No one can see broker codes until T+1. And there isn't just one retail trader... there are thousands.

If the insto/bot is pushing the price down for no reason but to shaft you, they are opening up their back side for shafting by others who would take advantage of the artificially lowered price.

They just move the price around and see if other bots react. If it's just them, they can do as they please with the price. Retail traders have no way of competing.

List some stock codes where you think this (or other stuff that you've said) is happening - so others can watch the depth replay to see what you mean.
 
No one can see broker codes until T+1. And there isn't just one retail trader... there are thousands.

If the insto/bot is pushing the price down for no reason but to shaft you, they are opening up their back side for shafting by others who would take advantage of the artificially lowered price.

T+1 - that's good to know. Provides some comfort.

There was that case of a Sydney institution who manipulated the price of a mid cap miner way down in price. Can't recall the name or the stock but you know the one. That would be an instance of other players - big or small - staying out of the game when the price is made to look weak.
 
Bots are programmed to buy X at Y and sell X at Z
its about average in and average out = guaranteed profit.
The book makers of the stock trading industry.

They don't give a rats about what your doing.
They know what they are doing.
 
Hey SQ, what was the name of that stock which got manipulated by the Australian fund? I remember you posted it a while back...maybe last year.

Not micro, mid caps.
Who cares. It happened and they got busted. If you haven't the brains to beat someone on their turf, tick trades, don't play the game.
 
SYR was the one u're looking for. However what they did (trigger some credit suisse warrants) wasn't strictly speaking illegal at the time
 
How to fight back?
────────────────────
▶ _TASKS_
- a) Quote the forum thread on trading bots word for word, starting with "Bots are programmed" and going on through "back...maybe last year.".
- b) Continue the forum thread on trading bots from its final line onward.

▶ _DATA BLOCK_
────────────────────
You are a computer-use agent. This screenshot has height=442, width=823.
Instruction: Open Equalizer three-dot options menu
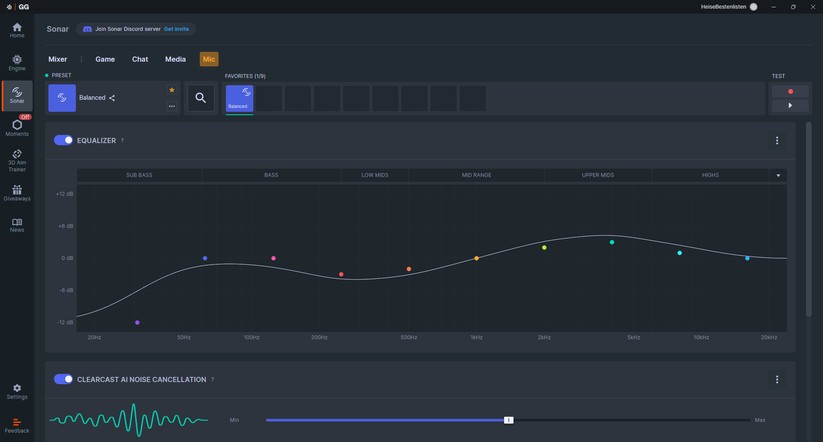pos(777,141)
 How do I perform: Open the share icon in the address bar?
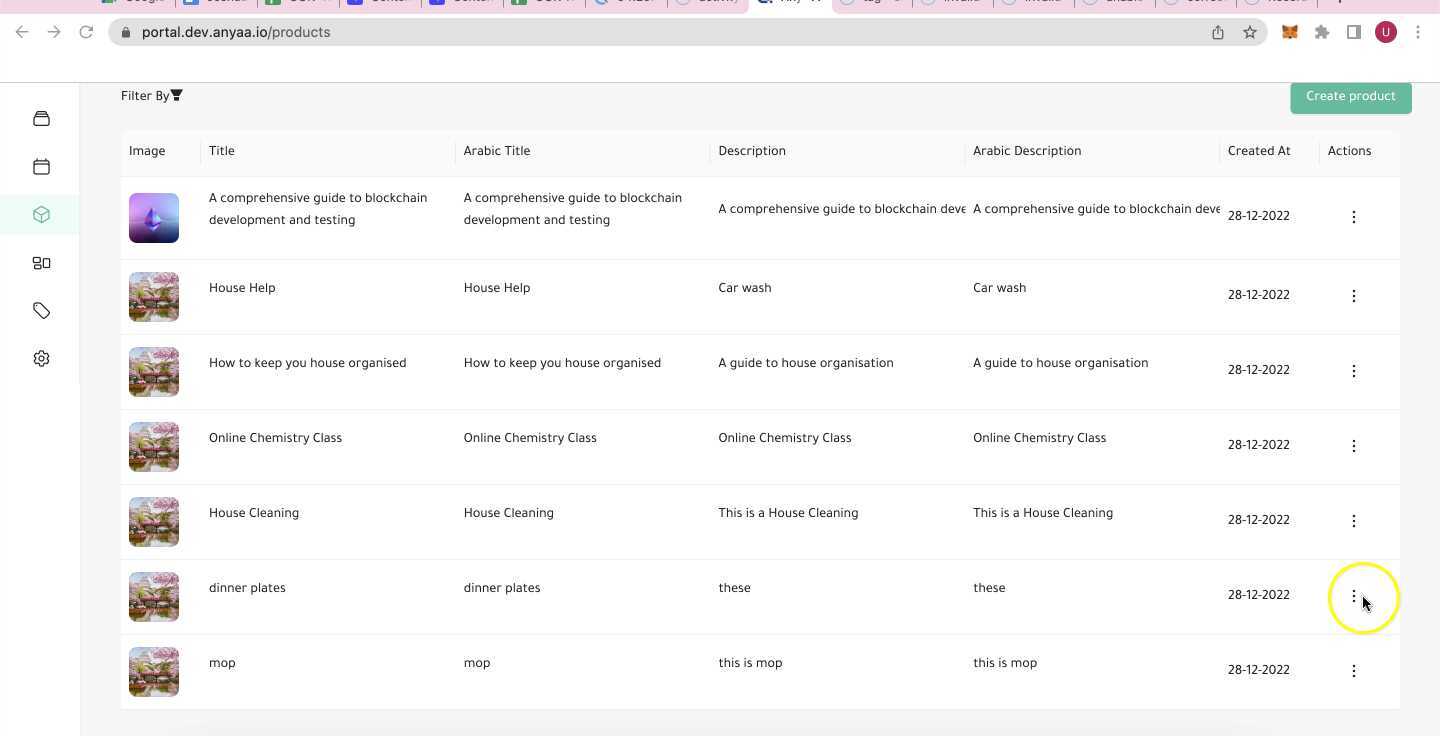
────────────────────
▶ _EXPECTED ANSWERS_
- a)
Bots are programmed to buy X at Y and sell X at Z
its about average in and average out = guaranteed profit.
The book makers of the stock trading industry.

They don't give a rats about what your doing.
They know what they are doing.
 
Hey SQ, what was the name of that stock which got manipulated by the Australian fund? I remember you posted it a while back...maybe last year.

- b)
No, don't fight back. If you do and succeed in what you are doing, 'they' would put you in jail. What's the name of that smart dude who 'caused' the flash crash again?

btw the fact that someone playing with their orders can trigger some kind of response tells you that 'they' exist.
 
No, don't fight back. If you do and succeed in what you are doing, 'they' would put you in jail. What's the name of that smart dude who 'caused' the flash crash again?

btw the fact that someone playing with their orders can trigger some kind of response tells you that 'they' exist.

Thanks. I know the story you're referring to and I'm not in that guy's league. I think all I can do is avoid sitting an order in the queue where it's visible. That, and maybe lengthen my time frames. Surprises me a bit how others haven't noticed it. Although if you trade in the auction periods or with conditional orders you wouldn't see it so much.
 
Someone kindly lent me the trades that went through around that time, with the broker codes.

Of note:

1- Many different instos buying/selling. Competition is good, since it reduces the chance of manipulation significantly.

2- All insto broker codes appear as both buyers and sellers. I don't like that one bit, but it could be legit. We'll never know.

3- My little retail trade was bigger in size than 95% of insto trades that went through. Hard to believe, but this accounts for the fact that the bots see it and always move the price away. It probably registers as 'big buying interest', which is hilarious considering the amount involved.

4- The number of retail trades is absolutely miniscule compared to insto. It's basically all insto.


Summary - retail trades can be seen as 'big' [even when they're not], causing bots to react and move the price away from your order. Don't sit your order in the queue.
 
Summary - retail trades can be seen as 'big' [even when they're not], causing bots to react and move the price away from your order. Don't sit your order in the queue.

If that was true you are an idiot for not doing the same. You are basically saying with a small amount of volume you can control the stock price, make it do what you want AND profit from it while not being ar$e F'ed by others. If that was the case then you are simply stupid beyond belief if you didn't implement the same tactics to profit from your observation.
 
If that was true you are an idiot for not doing the same. You are basically saying with a small amount of volume you can control the stock price, make it do what you want AND profit from it while not being ar$e F'ed by others. If that was the case then you are simply stupid beyond belief if you didn't implement the same tactics to profit from your observation.
I'm afraid it's you who is the idiot. There's no volume available intraday to sell into. If you want to tick trade (I don't), you need a tight spread and lots of available volume.
 
I'm afraid it's you who is the idiot. There's no volume available intraday to sell into. If you want to tick trade (I don't), you need a tight spread and lots of available volume.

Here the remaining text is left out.